Sankey’s diagram for representation of the confusion matrix for the validation period for the El Niño (EN), La Niña (LN), and neutral (NE) year forecasts

In the training period (n = 56 years), the decision tree predicted the ENSO events with overall accuracy of 84% and in the validation period (n = 14) equal to 78% (Table 1, Fig. 9). These results were similar to those obtained by other authors such as Nooteboom et al. (2018) who associated artificial neural networks with ARIMA models. However, our results were achieved applying a simpler approach with the same performance.

Fig. 9
figure 9

Observed and predicted class frequencies of El Niño, La Niña, and neutral years by the decision tree model for 70 years divided into 56 years for training (A) and 14 years for validation (B)

The highest accuracy of the model (positive predictive value, Table 1) was in the La Niña years forecast (93%), followed by El Niño years (84%) and neutral years (78%). In the validation period, the results improved for the La Niña and neutral years with 100% and 86% accuracy, but the accuracy decreased to 50% for the El Niño years.

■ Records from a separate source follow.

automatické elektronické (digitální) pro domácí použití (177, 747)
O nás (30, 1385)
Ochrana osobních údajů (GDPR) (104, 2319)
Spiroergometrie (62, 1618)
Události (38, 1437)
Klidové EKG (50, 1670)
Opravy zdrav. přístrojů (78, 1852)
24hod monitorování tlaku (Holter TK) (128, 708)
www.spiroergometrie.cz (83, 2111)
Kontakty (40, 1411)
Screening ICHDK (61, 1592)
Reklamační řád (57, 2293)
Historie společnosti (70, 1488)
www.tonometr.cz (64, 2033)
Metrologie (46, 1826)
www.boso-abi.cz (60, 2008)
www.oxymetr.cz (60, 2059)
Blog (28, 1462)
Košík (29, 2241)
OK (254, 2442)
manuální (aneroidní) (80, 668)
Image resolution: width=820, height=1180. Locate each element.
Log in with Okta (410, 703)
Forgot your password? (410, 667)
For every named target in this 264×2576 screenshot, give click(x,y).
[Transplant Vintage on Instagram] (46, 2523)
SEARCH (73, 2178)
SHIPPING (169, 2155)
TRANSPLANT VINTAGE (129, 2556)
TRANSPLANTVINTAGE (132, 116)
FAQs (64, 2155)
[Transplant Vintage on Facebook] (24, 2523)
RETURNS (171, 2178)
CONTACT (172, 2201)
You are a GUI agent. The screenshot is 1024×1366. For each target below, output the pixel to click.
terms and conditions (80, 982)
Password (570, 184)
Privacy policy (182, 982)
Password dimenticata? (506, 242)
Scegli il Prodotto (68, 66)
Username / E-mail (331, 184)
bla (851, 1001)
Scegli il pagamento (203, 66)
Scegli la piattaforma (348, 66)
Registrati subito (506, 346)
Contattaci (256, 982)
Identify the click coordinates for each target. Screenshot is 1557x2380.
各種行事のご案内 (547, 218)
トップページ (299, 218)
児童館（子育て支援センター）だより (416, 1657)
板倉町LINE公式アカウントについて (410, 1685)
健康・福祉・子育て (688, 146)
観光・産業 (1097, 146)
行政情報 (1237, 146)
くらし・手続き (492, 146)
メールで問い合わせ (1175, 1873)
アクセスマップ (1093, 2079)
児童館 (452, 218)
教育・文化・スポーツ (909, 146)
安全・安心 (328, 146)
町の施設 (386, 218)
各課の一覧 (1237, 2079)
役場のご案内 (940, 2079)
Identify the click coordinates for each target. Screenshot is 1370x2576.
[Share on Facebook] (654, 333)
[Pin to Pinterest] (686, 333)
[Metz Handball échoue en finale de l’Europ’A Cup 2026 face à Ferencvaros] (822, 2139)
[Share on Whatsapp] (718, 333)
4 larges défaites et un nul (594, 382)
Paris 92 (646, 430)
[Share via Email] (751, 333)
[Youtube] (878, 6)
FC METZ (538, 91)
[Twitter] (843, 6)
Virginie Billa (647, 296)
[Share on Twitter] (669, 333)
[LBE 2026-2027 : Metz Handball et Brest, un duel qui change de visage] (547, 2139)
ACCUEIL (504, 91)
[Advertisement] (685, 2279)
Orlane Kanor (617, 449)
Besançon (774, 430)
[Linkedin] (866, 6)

The more sensitive the rating, the higher your NPV, meaning that there is more security that the decision tree did not go wrong. Usually, the sensitivity and specificity are inverse. The more specific the model, the more it is overfitting; however, for this analysis, values close to 100, both in training and validation, offer a lot of certainty in the response of the decision tree because we used all the available data from the historical ONI series. In this case, the more specific the better (≈100%). All events presented high specificity, the ability to say that the event did not occur when it really did not occur. For the training period, the best results were obtained for La Niña, El Niño, and neutral years with values of 97%, 92%, and 86%, respectively. In the validation period, the La Niña years presented high specificity (100%), and the neutral and El Niño years presented similar specificities, of 83 and 82%, respectively.

4 Conclusion

The ENSO signal forecast was more robust in the seasons between late spring and autumn boreal, and the most important predictors for El Niño and La Niña years were quarters of previous years. The forecast was possible with 8 months of anticipation, using only quarterly data from the Oceanic Niño Index (ONI) for the July–August-September, January–February-March, and February–March-April periods of the previous year and January–February-March of the current year.

The results indicate that it is possible to forecast the hot and cold events of El Niño-Southern Oscillation only with data of the sea surface temperature, being able to use decision trees for forecasting conditions of years of La Niño, El Niño, and neutral with an average accuracy of 78%. The DTC presented an accuracy of 89%, 84%, and 78% for La Niña, El Niño, and neutral years forecasts, respectively, in the training period and 100%, 79%, and 79%, respectively, for the validation period. However, the model performed best for predicting La Niña years, with high sensitivity and specificity for the cold ENSO event.